The investigators identified male and female patients, ages 40 and older, who were enrolled in the Lovelace and Kaiser Permanente-Georgia health plans during 1995 to 2000 and who had a diagnosis of COPD. In total, 1,685 patients were identified: the 'exposed groups' consisted of patients who had 90 days or more use of ICS (n= 786), ICS plus salmeterol (n=332) or salmeterol without ICS (n=170); the reference, or 'unexposed,' group (n=397) were patients who had not used ICS or a long-acting beta2-agonist but had been exposed to another respiratory drug for 90 days or more.

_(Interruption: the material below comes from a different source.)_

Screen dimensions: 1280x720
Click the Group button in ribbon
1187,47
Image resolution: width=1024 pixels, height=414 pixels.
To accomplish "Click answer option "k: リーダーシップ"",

During the study period, 28 percent of patients in the unexposed group died compared to 14 percent of patients who had been exposed to ICS and/or salmeterol. In a statistical model that controlled for age, sex, comorbid conditions, COPD severity, and asthma status and severity, exposure to either ICS (Hazard Ratio [HR] 0.59, 95% Confidence Interval [CI]: 0.46, 0.78) or salmeterol (Hazard Ratio [HR] 0.55, 95% Confidence Interval [CI]: 0.34, 0.89) were associated with a decreased risk of death. In addition, exposure to ICS plus salmeterol also reduced the risk of death (HR 0.34, 95% CI: 0.21, 0.56). In a sensitivity analysis including only those COPD patients without a history of asthma (n=840), the reduction in risk of death associated with the use of ICS plus salmeterol remained significant (HR 0.35, 95% CI: 0.17, 0.71). Use of inhaled corticosteroids was associated with longer survival in COPD patients, independent of an asthma diagnosis, age, gender, or COPD severity.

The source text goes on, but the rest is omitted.